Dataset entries
::::::

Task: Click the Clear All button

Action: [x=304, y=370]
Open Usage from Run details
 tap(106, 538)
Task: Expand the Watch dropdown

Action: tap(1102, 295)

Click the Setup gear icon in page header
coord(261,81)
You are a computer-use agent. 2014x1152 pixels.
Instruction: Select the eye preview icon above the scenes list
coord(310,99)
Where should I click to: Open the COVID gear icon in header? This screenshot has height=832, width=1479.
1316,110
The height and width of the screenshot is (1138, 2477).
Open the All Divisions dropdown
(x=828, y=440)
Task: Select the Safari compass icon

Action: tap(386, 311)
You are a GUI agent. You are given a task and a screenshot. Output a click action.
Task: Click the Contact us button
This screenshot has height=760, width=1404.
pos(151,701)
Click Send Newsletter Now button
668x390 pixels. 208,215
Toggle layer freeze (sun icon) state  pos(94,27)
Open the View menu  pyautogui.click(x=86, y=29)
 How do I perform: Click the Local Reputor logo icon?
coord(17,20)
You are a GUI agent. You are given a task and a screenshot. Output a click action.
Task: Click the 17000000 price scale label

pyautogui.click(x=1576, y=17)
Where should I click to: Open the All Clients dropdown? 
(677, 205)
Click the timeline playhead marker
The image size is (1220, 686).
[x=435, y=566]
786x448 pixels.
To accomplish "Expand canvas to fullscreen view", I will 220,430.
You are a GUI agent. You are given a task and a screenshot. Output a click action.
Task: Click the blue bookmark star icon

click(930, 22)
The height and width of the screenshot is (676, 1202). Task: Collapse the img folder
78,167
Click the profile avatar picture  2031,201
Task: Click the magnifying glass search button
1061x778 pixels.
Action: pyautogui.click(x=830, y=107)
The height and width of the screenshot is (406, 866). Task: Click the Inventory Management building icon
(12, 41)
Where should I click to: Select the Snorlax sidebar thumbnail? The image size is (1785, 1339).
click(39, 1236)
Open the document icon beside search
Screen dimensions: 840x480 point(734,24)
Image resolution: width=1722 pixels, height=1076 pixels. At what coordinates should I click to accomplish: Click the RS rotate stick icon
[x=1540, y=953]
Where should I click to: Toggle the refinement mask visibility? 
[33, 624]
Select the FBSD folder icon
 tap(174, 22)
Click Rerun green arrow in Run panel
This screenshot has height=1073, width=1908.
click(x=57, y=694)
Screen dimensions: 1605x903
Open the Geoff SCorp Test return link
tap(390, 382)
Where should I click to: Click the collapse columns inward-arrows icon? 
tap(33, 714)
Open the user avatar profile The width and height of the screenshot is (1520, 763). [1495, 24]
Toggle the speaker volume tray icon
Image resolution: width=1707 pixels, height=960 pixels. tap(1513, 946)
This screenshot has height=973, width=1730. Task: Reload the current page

::::::

THE TASK:
Repeat only the lines running from the line that contains "Open the user" through the last line above, inclusive.

WRITTEN ANSWER:
Open the user avatar profile The width and height of the screenshot is (1520, 763). [1495, 24]
Toggle the speaker volume tray icon
Image resolution: width=1707 pixels, height=960 pixels. tap(1513, 946)
This screenshot has height=973, width=1730. Task: Reload the current page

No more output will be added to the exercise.